Both engine and suspension settings can be adjusted on the fly; Sport+ mode lengthened the shift patterns to hold gears through the rev-range and firmed up the suspension while Comfort mode smoothed everything out for one of the most enjoyable rides I’ve ever experienced.
If you press the button that diverts the exhaust gasses around the muffler and straight out the twin tips poking from both sides of the car, the noise is simply awesome. For those who are feeling even more adventurous, the flappy-paddle 9-speed gearbox can be operated manually.
Information, navigation and apps are displayed on two 12.3-inch screens and the 590W sound system rocks, if you ever get tired of listening to that V8 roar.

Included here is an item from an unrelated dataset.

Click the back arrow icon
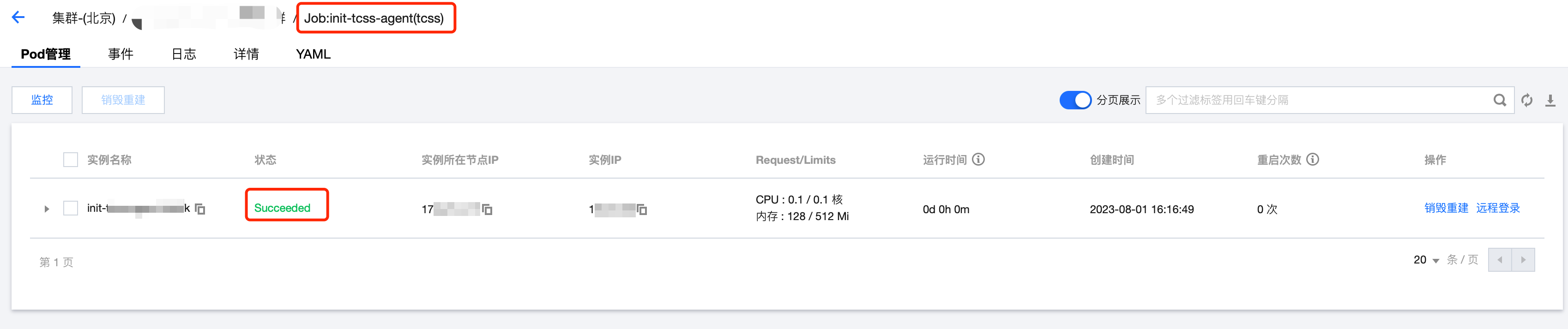 tap(18, 17)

It’s incredibly unlikely that this spec vehicle will be operated off-road, especially with its 22-inch rims, but if you were keen/crazy enough, it’s got high and low range 4×4 and 3 real diff-locks. Sourcing fuel outback might be a problem, it runs on PULP and over the 2 days of enthusiastic testing,
I averaged about 30L per 100km, a lot more than the 13.1L/100km that Benz advertise. Honestly though, if you were in the position to be able to afford this car, you probably wouldn’t be too concerned with the cost of filling the 100L tank.
I spent most of the trip on the way to drop this thing off trying to figure out how to convince the wife we needed to sell our house and buy one of these cars, I don’t reckon she’s going to go for it. One thing is certain, if Defence had bought this model instead, there’d be some happy Diggers driving them!
How the ADF buys vehicles*
Stolen from an anonymous post online describing Australian Defence purchasing practices. Anyone who’s worked for a Commonwealth Department will understand.
Defence wants to buy a dog for $50.
DMO says no, not when we can buy a cat for $30.
DMO goes ahead and purchases a cat.
After years of field trials, it is decided that a cat cannot perform all the same functions that a dog can.
Defence says to DMO – We can still get that dog for $50, it’s all good.
DMO says no, we’ve already got the cat and we can retrofit it to perform the same functions as a dog for $45, that’s still cheaper than the dog.
DMO kit out the cat with lots of additional bits and pieces and with much kicking and screaming the cat almost passes the field tests.
DMO decide to lower the standards of the test because it’s unfair on the cat, who at this time is feeling belittled and unappreciated because it is expected to pass the dog’s test.
DMO hire a cat specialist for $30 to design a new testing process tailored to suit the cat and surprise! The cat passes with flying colours.
DMO supply Defence with the upgraded cat but once it is in use, they discover it is not as good as the dog and they demand a dog.
DMO have no money left to purchase a dog after Project Cat blew out the budget and Defence has no choice but to put up with the cat.